Но был мой день рождения, за окнами стояла весна, я был настойчив, молодость брала свое, прошло еще несколько незабываемых дней — и возврата назад больше не было.
— Ой, Ира! Если бы ты знала, с кем я связалась! — через неделю призналась она своей лучшей подруге по телефону. — Представляешь, он пустые пакеты из-под молока в окошко выбрасывает! Бежать мне, Ира, надо, бежать…
Я узнал об этом только через десять лет. А еще раньше, в 1988 году у нас родилась дочка Лиза, в 2000 сын Матвей. Что я могу добавить?

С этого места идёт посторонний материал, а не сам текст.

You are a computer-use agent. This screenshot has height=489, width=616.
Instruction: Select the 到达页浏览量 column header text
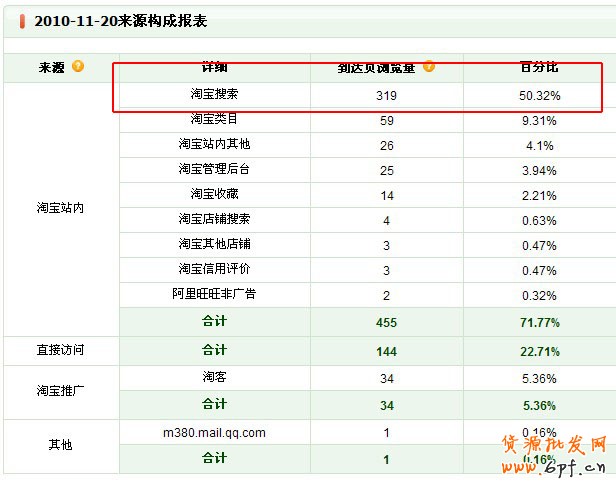(378, 67)
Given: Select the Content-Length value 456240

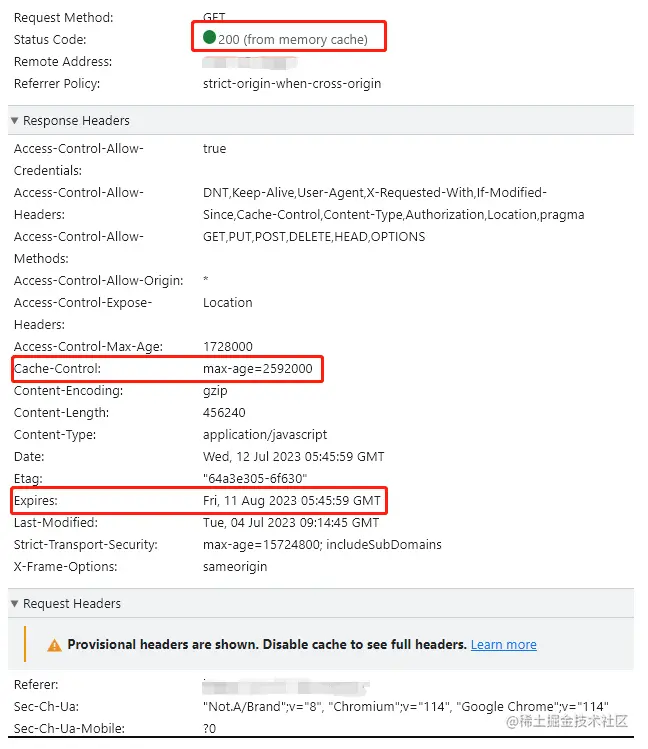Looking at the screenshot, I should pos(224,413).
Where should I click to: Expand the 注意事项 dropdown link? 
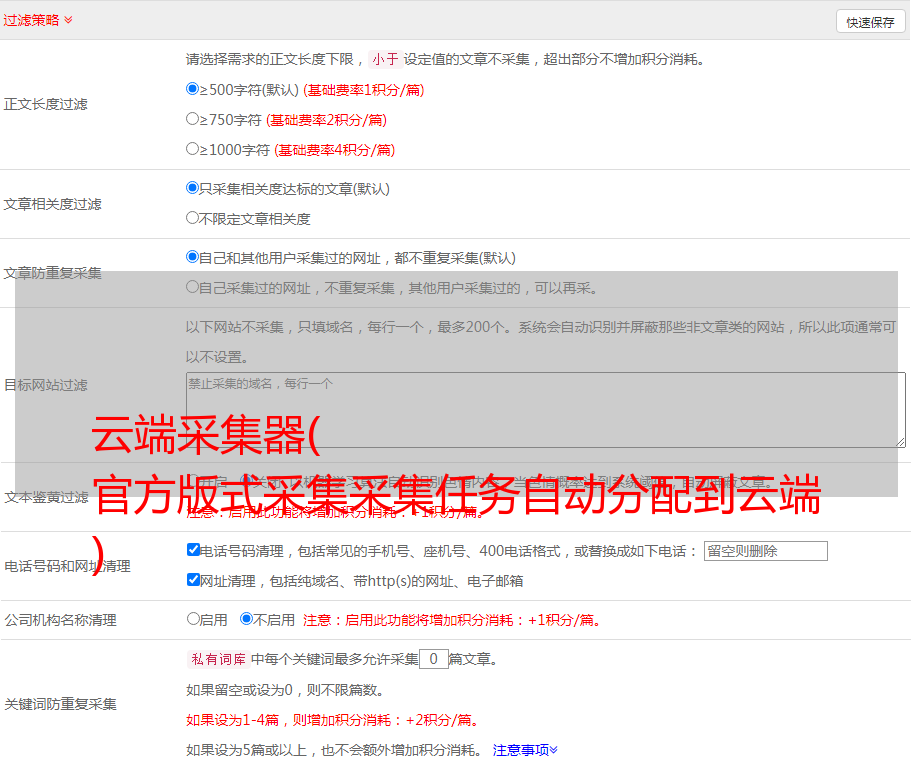click(x=525, y=749)
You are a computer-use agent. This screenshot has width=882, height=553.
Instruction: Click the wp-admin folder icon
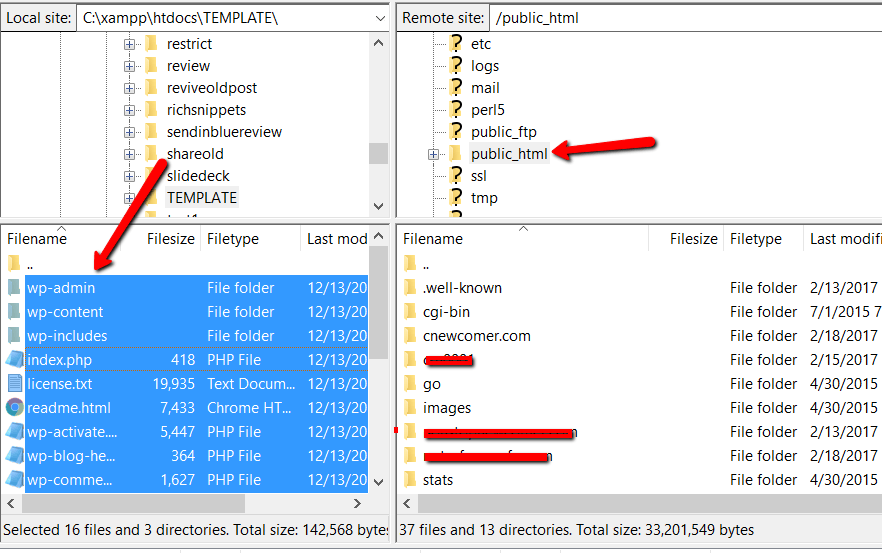tap(15, 288)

Мы и так потеряли столько времени.
АЛЕКСАНДР САРАТОВСКИЙ
1
Когда я начал писать эту книгу, которую задумал давно, много лет назад, мне казалось, что главное — не забыть никаких подробностей, событий и людей. Я и не представлял себе тогда, насколько хорошо я все помню. Главная трудность оказалась не в том, чтобы вспомнить, а в том, чтобы отобрать главное. Но ведь в жизни все главное, тем более в такой, как моя, где самое незначительное происшествие могло закончиться гибелью. Только я закрываю глаза, как ко мне со всех сторон подступают люди и события. Я вижу, словно это было вчера, несчастного молодого арестанта, едва не отправившегося на тот свет после первого же завтрака, состоявшего из овсянки: у него оказался редкостный недуг, аллергия на каши и крупяные изделия (это в тюрьме-то, где ничем другим и не кормят!). Мне вспоминается один надзиратель, большой любитель дисциплины и порядка, выстраивавший камеру, где практически все были под вышкой, по стойке смирно вопреки всем тюремным правилам, и как я его отучил от этой привычки, едва не отправив на тот свет. Передо мной проходят мусора, вымогающие взятки, я не могу забыть ни с чем не сравнимый беспредел в рижской тюрьме, где не было ни порядка, ни закона, где менты насаждали в камерах насилие и педерастию и где мне кинули в глаза из камерной кормушки горсть толченого стекла, отключив предварительно воду, чтоб не мог их промыть… Неужели все это было со мной? Неужели я все это пережил? И когда я сегодня выхожу из своего «Мерседеса» последней марки у подъезда дорогого парижского ресторана и швейцар бросается забрать у меня ключи, а метрдотель в дверях встречает нас с женой и с друзьями, никому нет дела до моего невероятного прошлого, до моего перебитого надзирателями носа, никто не заметит моих выбитых зубов, искусно вставленных лучшим дантистом, все видят ослепительного господина, каких, в конце концов, здесь немало, у господина, вероятно, деловой обед, серьезный, с женами…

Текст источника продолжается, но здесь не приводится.